The other big thing to understand about Honora is that it’s not just a trumpet album. Brass is merely an accent on “Traffic Lights,” a vehicle for Yorke, the rhythm section, and guitarist Jeff Parker (this LP’s unsung hero) that could easily fit on an album by The Smile. Flea shares bass duties with Johnson’s SML bandmate Anna Butterss, notably hopping between his low end and his horn to carry the lead melody in an arrangement of Frank Ocean’s “Thinkin Bout You.” And the arrangements and original songwriting are almost exclusively credited to Flea here, and they largely work—even the electronic drum pad foundation of “Frailed,” even the protest/spiritual jazz of “A Plea” where his yelped spoken-word threatens to fly off the rails.
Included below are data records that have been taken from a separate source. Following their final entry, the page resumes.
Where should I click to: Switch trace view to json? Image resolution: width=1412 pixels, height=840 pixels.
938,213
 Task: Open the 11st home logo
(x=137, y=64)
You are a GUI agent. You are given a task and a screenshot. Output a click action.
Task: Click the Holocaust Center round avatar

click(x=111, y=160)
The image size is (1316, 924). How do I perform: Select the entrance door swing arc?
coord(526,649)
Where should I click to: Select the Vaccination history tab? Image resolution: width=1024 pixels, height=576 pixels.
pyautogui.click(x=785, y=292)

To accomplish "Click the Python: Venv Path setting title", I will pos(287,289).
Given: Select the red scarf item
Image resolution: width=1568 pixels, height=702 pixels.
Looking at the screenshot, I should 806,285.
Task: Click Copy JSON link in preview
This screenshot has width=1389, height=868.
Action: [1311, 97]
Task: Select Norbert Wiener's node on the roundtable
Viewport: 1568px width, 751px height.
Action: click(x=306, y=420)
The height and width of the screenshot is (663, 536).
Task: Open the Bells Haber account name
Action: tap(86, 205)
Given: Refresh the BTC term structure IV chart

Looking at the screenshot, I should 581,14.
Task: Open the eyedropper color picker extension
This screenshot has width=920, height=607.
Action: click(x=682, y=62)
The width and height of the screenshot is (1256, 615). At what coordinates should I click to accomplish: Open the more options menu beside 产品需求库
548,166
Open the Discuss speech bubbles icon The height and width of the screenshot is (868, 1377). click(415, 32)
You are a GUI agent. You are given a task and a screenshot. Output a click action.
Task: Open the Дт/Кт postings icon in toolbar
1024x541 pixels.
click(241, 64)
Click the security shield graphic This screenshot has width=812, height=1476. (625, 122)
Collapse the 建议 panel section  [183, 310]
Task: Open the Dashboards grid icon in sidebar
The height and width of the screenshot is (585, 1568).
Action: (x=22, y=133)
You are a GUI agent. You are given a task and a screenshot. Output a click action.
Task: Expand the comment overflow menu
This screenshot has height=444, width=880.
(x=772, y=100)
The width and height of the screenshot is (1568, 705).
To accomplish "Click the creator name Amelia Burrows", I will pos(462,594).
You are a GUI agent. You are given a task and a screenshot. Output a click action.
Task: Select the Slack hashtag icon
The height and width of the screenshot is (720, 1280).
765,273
Honora is loaded with “fusion” moments, where Flea pulls elements of funk and rock from the long shadow cast by his main musical concern. But we also hear the kind of care and honesty André 3000 brought to his own foray into heretofore unexpected experimentation. This isn’t just a way to ease Flea back into the ways of jazz, but ease his Red Hot Chili Peppers fans—and maybe other genre neophytes—into them as well. You can’t stop the spirits when they need you, and maybe Miles and Mingus are indeed whispering the right things in this old punk’s ear. (— via Treblezine)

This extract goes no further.